# Work instruction
Filter the entries for lines with the word "Facebook".

# Information shown
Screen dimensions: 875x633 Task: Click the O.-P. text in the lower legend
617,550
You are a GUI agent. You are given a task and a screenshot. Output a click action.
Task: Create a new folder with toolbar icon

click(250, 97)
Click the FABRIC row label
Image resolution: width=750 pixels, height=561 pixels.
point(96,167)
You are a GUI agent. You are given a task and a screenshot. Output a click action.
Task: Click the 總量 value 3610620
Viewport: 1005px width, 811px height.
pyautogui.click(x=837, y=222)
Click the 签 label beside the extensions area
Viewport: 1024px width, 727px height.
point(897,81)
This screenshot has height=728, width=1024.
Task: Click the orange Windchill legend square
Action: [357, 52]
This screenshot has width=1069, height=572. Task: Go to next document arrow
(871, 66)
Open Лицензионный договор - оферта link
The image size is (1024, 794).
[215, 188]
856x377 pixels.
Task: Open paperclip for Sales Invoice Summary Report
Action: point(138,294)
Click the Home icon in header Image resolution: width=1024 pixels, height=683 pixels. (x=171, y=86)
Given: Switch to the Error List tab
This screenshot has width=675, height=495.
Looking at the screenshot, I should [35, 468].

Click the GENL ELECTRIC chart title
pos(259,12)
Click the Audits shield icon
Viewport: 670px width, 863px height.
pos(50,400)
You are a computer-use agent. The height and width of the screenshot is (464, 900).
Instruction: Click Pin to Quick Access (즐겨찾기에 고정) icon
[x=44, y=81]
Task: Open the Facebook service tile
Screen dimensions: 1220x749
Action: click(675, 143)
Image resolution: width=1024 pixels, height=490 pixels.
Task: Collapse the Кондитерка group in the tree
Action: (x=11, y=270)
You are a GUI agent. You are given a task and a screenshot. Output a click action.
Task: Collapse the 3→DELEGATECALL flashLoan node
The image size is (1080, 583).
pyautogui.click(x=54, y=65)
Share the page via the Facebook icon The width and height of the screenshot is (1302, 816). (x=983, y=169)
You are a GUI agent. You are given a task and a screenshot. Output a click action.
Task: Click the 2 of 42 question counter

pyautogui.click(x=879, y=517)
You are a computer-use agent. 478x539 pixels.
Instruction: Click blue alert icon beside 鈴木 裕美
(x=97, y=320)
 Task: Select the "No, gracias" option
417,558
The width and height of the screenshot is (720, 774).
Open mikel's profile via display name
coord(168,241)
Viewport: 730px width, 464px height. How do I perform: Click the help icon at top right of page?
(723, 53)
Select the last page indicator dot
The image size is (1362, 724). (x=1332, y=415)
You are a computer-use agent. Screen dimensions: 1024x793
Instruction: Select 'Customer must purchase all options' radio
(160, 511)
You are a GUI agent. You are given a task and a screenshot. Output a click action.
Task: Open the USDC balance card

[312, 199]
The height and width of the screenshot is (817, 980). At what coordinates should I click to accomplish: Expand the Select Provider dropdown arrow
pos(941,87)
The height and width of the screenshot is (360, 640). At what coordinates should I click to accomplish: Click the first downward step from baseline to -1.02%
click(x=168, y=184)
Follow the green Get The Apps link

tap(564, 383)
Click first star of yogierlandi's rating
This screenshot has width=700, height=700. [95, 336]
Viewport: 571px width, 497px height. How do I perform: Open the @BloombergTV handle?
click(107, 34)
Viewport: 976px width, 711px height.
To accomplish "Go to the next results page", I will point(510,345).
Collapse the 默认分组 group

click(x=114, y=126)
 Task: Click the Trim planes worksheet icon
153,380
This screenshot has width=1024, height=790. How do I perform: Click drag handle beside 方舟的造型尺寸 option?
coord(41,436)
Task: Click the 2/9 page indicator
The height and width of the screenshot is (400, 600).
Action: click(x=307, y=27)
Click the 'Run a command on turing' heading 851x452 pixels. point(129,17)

# Final answer
Task: Open the Facebook service tile
Share the page via the Facebook icon The width and height of the screenshot is (1302, 816). (x=983, y=169)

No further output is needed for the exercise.